One last tidbit - ironically, Vincent held a helicopter license in the 80s and was a chopper mechanic in the California Army National Guard. His character is shown as being able to fly both rotor and fixed-wing aircraft.

JoBlo recently posted a nice retrospective of the series that also touches on season 4, for anyone interested:

What Happened to Airwolf? (1984-1987)
 
I hated the ending to Succession and i feel like if it had gotten another season (/tv/ joked it was soft cancelled) i think it might have had a better ending. The creator and Jeremy Strong really pushed the idea that Kendalls story was a Michael Coreleone downfall story and the final 3 episodes really pushed that. That he was going to sacrifice everything and everyone around him to get a job he really shouldn't want. His empire of dirt so to speak. Become the CEO of a dying media empire that carries his name.
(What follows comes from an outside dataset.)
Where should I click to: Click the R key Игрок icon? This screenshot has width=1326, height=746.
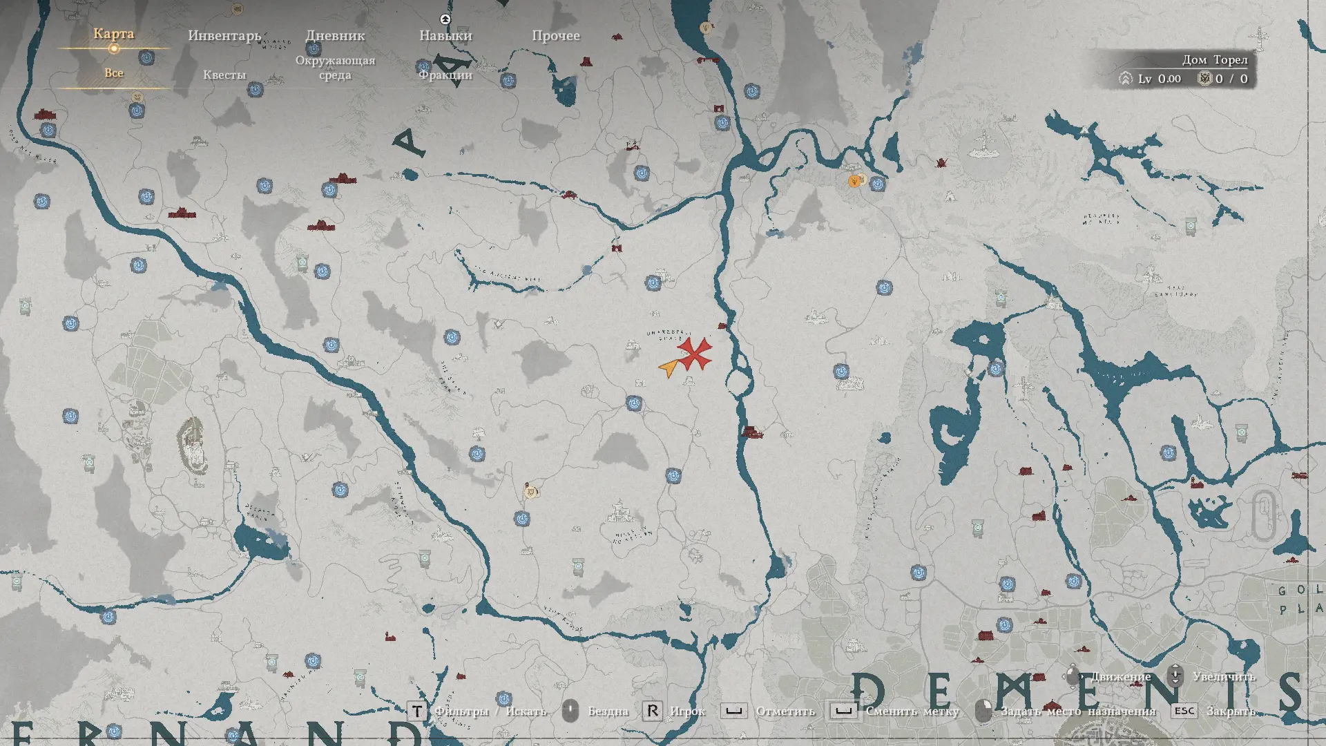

And then the ending comes and the final climax at the board meeting goes over like a wet fart and none of the setup has any payoff. He gets billions in a hostile takeover and the final scene is him staring at the sunset. Just really felt like a lot of wasted time. I can go back and watch shows like the sopranos and mad men even if i don't particularly like their endings, but ive never rewatched an episode of Sucession since the finale.
 
Supernatural's whole last season (last few actually) was pretty fucking retarded. Certainly felt like a late minuet whim after everything with god and his sister, the blackness. (not darkness but the place/thing that gods, demons and angels go to) As someone who actually enjoyed the Chuck angle throughout the series. (so much about the world, fictional and real would make sense) That ending choice was disappointing.
 
The ending of Yellowstone was fucking trash, low effort, woke, rushed, under thought, didn't care, no respect for audience. I mean it's about as bad as it can get. To top that off we got like 15 seconds of Lainey Wilson's ass in the whole final season.
 
The ending of Yellowstone was fucking trash, low effort, woke, rushed, under thought, didn't care, no respect for audience. I mean it's about as bad as it can get. To top that off we got like 15 seconds of Lainey Wilson's ass in the whole final season.

Never forget he narrative in the media about the main alleged demographic for the series. I wouldn't discount anything as lazy, bad writing or simple subversion of expectations.
 
The ending of Yellowstone was fucking trash, low effort, woke, rushed, under thought, didn't care, no respect for audience. I mean it's about as bad as it can get. To top that off we got like 15 seconds of Lainey Wilson's ass in the whole final season.
Jamie and Beth were supposed to destroy everything around them in their quest for revenge and kill one another in the finale, preferably dying in each others arms or a mexican standoff. No other ending made sense to me. I will die on this hill.

@pikachudidnothingwrong you're right, every "convservative" country music lovin' skank I know lived vicariously through Beth's girlboss bitch conduct.